TASK SET:
1 - In the news excerpt about Hummel's Baker Act detention, what did Hummel say during the initial assessment at The Vines about why he had threatened suicide?
2 - Continue the news excerpt about Hummel's Baker Act detention and discharge from where it stops.

Start of SELECTED EXCERPT

Hummel had been arrested Sept. 20, 2012, after exposing himself and soliciting sex acts from an undercover police officer at Scott Springs Park, according to police. Hummel threatened to hang himself in the garage of his Summerfield home, so a detective took him to The Vines in Ocala under Florida’s Baker Act, a law that enables involuntary institutionalization for up to 72 hours if a suicide threat seems credible.
According to an administrative complaint filed by the Department of Health, employees at The Vines conducted an initial assessment, in which Hummel said he had threatened suicide to avoid arrest. He also denied depression, mood swings, loss of energy and other symptoms of depression. Weinbaum — who Meridith Johnson, director of business development at the Vines, said was the hospital’s medical director at the time — was brought in for admission orders.
After observing an apparently relaxed Hummel in the intake area, Weinbaum admitted Hummel to the hospital for further observation and assessment, according to the complaint. The following day, Friday, he discharged Hummel to police without performing a complete psychiatric assessment. Hummel was taken to the Marion County Jail, but he was not placed under suicide watch.

End of SELECTED EXCERPT
Start of ENTRIES SHOWN

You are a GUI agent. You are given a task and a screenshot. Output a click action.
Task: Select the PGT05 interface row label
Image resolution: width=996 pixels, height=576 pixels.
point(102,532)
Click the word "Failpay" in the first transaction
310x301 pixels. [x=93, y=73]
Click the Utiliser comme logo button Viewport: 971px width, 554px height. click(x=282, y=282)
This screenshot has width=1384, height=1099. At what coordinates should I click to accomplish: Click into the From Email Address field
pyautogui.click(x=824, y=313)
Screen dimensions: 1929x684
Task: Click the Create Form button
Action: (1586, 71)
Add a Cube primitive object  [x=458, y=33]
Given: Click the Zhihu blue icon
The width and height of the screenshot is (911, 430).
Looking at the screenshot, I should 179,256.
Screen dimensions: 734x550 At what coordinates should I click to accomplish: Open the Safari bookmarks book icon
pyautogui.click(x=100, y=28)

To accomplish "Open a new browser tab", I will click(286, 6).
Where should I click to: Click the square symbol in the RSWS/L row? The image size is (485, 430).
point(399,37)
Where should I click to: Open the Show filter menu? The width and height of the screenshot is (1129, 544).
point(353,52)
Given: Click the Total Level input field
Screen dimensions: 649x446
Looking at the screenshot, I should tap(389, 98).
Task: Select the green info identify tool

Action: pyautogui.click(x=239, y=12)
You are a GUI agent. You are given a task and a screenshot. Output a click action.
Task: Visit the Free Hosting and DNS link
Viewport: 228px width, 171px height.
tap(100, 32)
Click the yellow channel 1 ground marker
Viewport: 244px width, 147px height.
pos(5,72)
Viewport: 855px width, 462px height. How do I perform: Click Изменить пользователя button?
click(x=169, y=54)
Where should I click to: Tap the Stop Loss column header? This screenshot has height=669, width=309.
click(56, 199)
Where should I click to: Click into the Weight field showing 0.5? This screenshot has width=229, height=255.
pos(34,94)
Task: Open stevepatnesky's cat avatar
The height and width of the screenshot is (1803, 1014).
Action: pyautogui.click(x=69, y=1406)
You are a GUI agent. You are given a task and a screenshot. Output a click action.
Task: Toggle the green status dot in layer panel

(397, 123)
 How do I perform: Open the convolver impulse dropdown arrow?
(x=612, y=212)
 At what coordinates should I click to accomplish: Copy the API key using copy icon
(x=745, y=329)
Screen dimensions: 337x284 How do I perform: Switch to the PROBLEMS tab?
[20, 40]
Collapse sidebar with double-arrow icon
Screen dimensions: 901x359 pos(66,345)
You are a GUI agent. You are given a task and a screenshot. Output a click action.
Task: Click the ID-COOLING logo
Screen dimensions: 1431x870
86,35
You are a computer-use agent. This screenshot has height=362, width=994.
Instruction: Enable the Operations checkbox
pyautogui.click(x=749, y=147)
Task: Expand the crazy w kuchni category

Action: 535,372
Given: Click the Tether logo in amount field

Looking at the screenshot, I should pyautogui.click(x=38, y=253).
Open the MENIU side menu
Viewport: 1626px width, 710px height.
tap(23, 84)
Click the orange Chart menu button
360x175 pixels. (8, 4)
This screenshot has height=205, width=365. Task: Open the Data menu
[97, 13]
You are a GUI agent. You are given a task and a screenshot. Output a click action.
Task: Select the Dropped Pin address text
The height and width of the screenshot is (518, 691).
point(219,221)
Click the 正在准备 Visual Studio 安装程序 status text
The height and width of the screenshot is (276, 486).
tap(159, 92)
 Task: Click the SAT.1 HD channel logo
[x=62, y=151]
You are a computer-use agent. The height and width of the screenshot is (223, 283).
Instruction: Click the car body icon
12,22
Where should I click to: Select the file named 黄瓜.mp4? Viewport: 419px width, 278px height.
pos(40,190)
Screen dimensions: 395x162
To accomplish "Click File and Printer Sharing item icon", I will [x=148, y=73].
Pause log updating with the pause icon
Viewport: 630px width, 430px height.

End of ENTRIES SHOWN

TASK RESULTS:
1 - He said he had threatened suicide to avoid arrest.

2 -
On Saturday, Sept. 22, Hummel jumped off a second story railing at the jail. He died later at a hospital. An autopsy identified the cause of death as “multiple blunt force injuries” and “jump from height.”
Weinbaum “held the ultimate responsibility to ensure that the proper risk assessment was carried out,” according to the complaint. The Board of Health wrote that Weinbaum committed medical malpractice, citing Florida statutes dictating that a physician must perform a complete examination, and must not discharge a patient without first conducting an examination in such cases.
Weinbaum did not return calls for comment. Johnson said he has not worked for The Vines since Dec. 6, 2012.
As a result of Hummel’s death, jail officials adopted a new six-question form to better identify suicide risk in people being booked at the jail. Asking directly whether an inmate has been hospitalized or has threatened suicide, the new protocol involves multiple parties, said Maj. Mike Rolls, corrections bureau chief for the Marion County Jail. Those parties include the law enforcement officials bringing the person in, mental health personnel who may have treated him or her, medical staff at the jail and the inmate.
The system, which is still in effect, aims “to enhance communication between all involved,” Rolls said.
The changes “have been effective,” he added. “We haven’t had another suicide since.”